La claridad con la que el Pacto Histórico mostró su vigencia en los resultados donde se impuso Iván Cepeda como precandidato presidencial, emitieron un campanazo de alerta que tiene movilizada a la centro-derecha en reuniones, acercamientos y mensajes indirectos de reconciliaciones.
Aunque la participación en la consulta partidista no fue la abrumadora que esperaba el Pacto Histórico, no se puede subestimar la disciplina y estrategia para sacar la gente a seguir votando el proyecto progresista. Unos resultados que para muchos pueden ser pobres, muestran una estructura que con el hambre de continuar en el poder y campaña en frío, fueron capaces de movilizar más de dos millones y medio de votos. Los resultados emitieron una alerta temprana para la centro-derecha que todavía se engolosina en candidaturas personalistas sin identidad de unidad, vocería clara ni propósito común.
Más allá de lo que representa Iván Cepeda en la izquierda colombiana, su triunfo emite la solidez ideológica de la narrativa con que fue elegido el presidente Gustavo Petro por parte de una militancia que se mantiene firme pese al desgaste y los indicadores del Gobierno.
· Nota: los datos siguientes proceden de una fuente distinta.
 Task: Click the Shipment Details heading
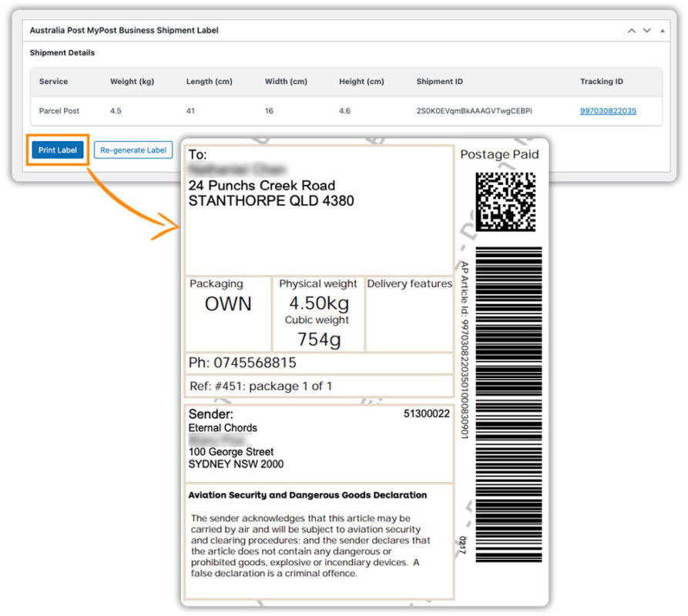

Con esas realidades frente a sus ojos, las fuerzas políticas moderadas y conservadoras tienen que afanar los pasos para encontrar (¡ya!) un liderazgo único de coalición sin matices internos que pueda plantear y sacar adelante una alternativa de gobierno viable y ganadora que corte el proyecto continuista del Pacto Histórico.
En esas aguas -desde hace meses- se viene moviendo activamente con su olfato político el expresidente Álvaro Uribe. Sus llamadas y visitas se aceleraron con los resultados del 26 de octubre; tocando puertas y tendiendo puentes con otros líderes políticos para buscar todas las alternativas posibles en el intento de construcción de una gran alianza anti-petrista que cohesione el voto opositor y pueda alzarse con la presidencia en primera vuelta.
Estos movimientos parece que comenzaron a tomar forma con “la alianza democrática” que acaba de nacer de la reunión Uribe-Gaviria; donde los expresidentes pretenden trabajar para reunir partidos y candidatos que aporten su capital electoral a la construcción de un gobierno para el 2026 con una “política social robusta” e incluyente.
La alianza de la centro-derecha (por verse) deberá ser, en todo caso, pragmática en el entendido que ningún partido opositor tiene hoy la capacidad de disputarle solo el poder al Pacto Histórico, y que la viabilidad de una coalición amplia tendría que conquistar sectores indecisos como Dignidad y Compromiso, con raíces de una izquierda moderada; para que ayude a ampliar la base electoral en el centro; un espectro a conquistar que incline la balanza y consolide la confianza y liderazgo que se sobreponga a odios, viejas rencillas y prevenciones ideológicas.
Tintos, llamadas y lograr la unidad de tantos colores y visiones, es la misión que tendrá los grandes líderes de la centro-derecha para no perder la posibilidad de ser una opción fuerte de poder que pueda ganar, incluso, en primera vuelta.